Uploading many images
If you are going to be uploading a large number of images - especially if you are doing so from inside a set of tasks
running in parallel, it is better to avoid calling the wait_for_completion()
method immediately after initiating each upload. You can instead use the ability to query uploads to determine later on
what has succeeded, failed, or is still running at a later time. This has advantages both in within a loop, where you
don’t have to waste time waiting for each one, and in the tasks framework, where waiting inside of many tasks wastes
resources and slows down the entire job.
As an example, if you have used either a loop or a task group to upload a bunch of images to a single product, you can use a pattern like the following to gather up the results.

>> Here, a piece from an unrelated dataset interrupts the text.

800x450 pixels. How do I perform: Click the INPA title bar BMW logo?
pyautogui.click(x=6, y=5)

>>> for upload in product.image_uploads().filter():
... if upload.status not in (
... ImageUploadStatus.SUCCESS,
... ImageUploadStatus.FAILURE,
... ImageUploadStatus.CANCELED
... ):
... upload.wait_for_completion()
... # do whatever you want here ...
Note that the above will return all uploads that you initiated on the product that are still being tracked; you may wish
to do additional filtering on the created
timestamp or other attribute to narrow the search.
Troubleshooting uploads
The ImageUpload
returned from upload()
and
upload_ndarray()
provides status information on the image upload.

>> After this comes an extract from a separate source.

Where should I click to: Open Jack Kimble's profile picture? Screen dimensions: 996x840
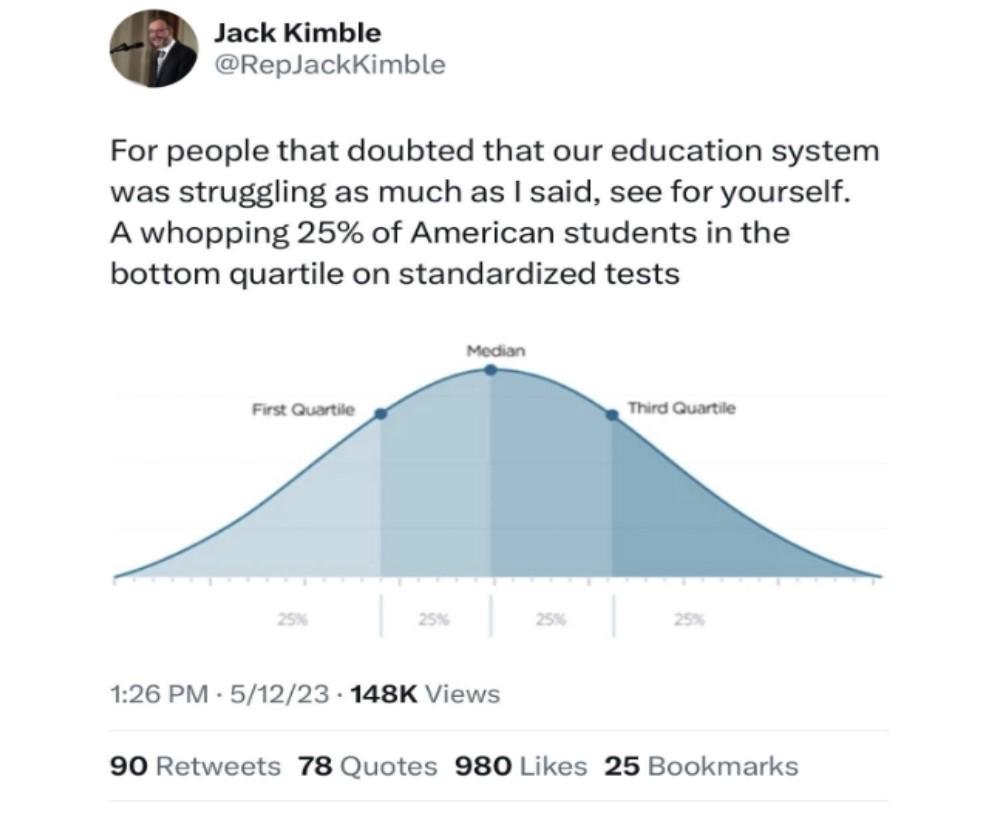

In the following example we upload an invalid file (it’s empty), so we expect the upload to fail. Additional information
about the failure should be available in the events
attribute, which will
contain a list of error records:
>>> import tempfile
>>> invalid_image_path = tempfile.mkstemp()[1]
>>> with open(invalid_image_path, "w"): pass
>>>
>>> image3 = Image(product=product, name="image3", acquired="2012-03-01")

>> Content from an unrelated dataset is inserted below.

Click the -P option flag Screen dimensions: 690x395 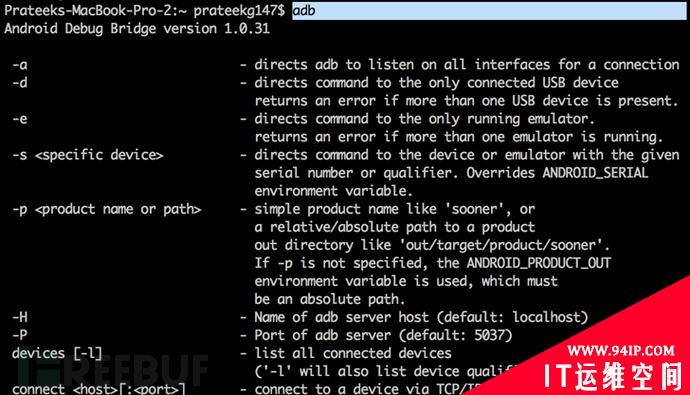(x=20, y=335)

>>> upload3 = image3.upload(invalid_image_path)
>>> upload3.status
'pending'
>>>
>>> upload3.wait_for_completion()
>>> upload3.status
'failure'
>>> upload3.events
[ImageUploadEvent:
component: yaas
component_id: yaas-release-cc95fb75-gwxvr
event_datetime: 2020-01-09 14:12:35.2387465+00:00
event_type: queue
id: 13
message: message-id=XXXXXXX
severity: INFO
ImageUploadEvent:
component: yaas_worker
component_id: metadata-ingest-v2-release-57fbf59cc-rvxwg
event_datetime: 2020-01-09 14:12:35.756811+00:00
event_type: run
id: 14
message: Running
severity: INFO
ImageUploadEvent:
component: IngestV2Worker
component_id: metadata-ingest-v2-release-57fbf59cc-rvxwg
event_datetime: 2020-01-09 14:12:35.756811+00:00
event_type: complete
id: 15
message: InvalidFileError: Cannot determine file information, missing the following properties for <...>: ['size']
severity: ERROR
]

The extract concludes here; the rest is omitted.